Dataset items:
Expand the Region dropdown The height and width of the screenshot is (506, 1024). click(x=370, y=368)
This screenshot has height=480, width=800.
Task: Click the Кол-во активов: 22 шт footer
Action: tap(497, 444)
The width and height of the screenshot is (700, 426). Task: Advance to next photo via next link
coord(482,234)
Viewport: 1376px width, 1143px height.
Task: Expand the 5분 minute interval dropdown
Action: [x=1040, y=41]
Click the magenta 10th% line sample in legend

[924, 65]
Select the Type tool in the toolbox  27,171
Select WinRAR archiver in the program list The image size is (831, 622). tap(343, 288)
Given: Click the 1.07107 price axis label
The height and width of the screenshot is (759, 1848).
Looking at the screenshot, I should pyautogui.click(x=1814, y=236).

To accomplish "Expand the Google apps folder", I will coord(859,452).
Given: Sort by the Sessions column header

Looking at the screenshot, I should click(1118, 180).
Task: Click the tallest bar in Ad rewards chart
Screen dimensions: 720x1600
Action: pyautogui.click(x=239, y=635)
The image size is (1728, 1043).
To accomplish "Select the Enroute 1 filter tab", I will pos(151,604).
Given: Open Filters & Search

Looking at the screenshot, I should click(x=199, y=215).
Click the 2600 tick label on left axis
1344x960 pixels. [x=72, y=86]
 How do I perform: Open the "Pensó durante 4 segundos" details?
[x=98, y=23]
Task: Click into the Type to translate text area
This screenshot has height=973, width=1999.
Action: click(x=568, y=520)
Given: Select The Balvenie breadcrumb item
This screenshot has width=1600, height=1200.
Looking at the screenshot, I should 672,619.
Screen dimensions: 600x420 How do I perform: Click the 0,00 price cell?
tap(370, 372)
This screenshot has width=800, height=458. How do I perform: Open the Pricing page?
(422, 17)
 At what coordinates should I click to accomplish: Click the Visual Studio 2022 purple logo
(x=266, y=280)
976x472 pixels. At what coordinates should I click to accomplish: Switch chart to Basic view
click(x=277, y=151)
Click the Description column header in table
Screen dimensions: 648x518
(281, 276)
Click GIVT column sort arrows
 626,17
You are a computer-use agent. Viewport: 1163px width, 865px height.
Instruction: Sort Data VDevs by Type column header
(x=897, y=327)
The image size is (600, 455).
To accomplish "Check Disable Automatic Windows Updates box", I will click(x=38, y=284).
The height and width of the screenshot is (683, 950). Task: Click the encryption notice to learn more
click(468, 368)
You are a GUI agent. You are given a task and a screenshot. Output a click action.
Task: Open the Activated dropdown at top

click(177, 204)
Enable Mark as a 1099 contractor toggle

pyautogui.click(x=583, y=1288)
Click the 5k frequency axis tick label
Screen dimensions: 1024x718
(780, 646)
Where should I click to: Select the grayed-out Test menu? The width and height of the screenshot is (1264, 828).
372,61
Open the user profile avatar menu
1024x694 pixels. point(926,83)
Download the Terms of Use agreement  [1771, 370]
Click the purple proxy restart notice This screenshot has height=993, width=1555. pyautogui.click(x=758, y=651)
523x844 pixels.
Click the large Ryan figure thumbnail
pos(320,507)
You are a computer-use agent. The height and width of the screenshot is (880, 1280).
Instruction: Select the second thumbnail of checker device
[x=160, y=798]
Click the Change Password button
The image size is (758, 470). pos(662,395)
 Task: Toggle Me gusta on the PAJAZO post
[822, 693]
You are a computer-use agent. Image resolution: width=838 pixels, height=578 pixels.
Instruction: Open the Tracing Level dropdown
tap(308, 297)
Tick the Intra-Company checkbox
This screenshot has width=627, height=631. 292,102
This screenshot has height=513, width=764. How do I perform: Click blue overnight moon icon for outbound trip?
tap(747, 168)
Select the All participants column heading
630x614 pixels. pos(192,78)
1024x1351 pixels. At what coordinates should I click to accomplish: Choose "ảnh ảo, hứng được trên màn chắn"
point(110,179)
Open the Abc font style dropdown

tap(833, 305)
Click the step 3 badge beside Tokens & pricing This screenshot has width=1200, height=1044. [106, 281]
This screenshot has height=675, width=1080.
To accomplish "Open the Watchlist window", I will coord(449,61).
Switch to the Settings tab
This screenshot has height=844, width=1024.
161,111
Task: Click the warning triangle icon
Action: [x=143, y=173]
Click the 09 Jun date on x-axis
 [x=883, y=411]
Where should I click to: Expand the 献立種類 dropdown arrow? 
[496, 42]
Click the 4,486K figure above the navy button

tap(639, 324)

■ Problem details: The entries above hold the needed span. Transcribe exactly the lines from the one with "At what coordinates should I click to accomplish: Click" to the one with "Click the Description column header in table", both included.

■ Exercise solution:
 At what coordinates should I click to accomplish: Click the Visual Studio 2022 purple logo
(x=266, y=280)
976x472 pixels. At what coordinates should I click to accomplish: Switch chart to Basic view
click(x=277, y=151)
Click the Description column header in table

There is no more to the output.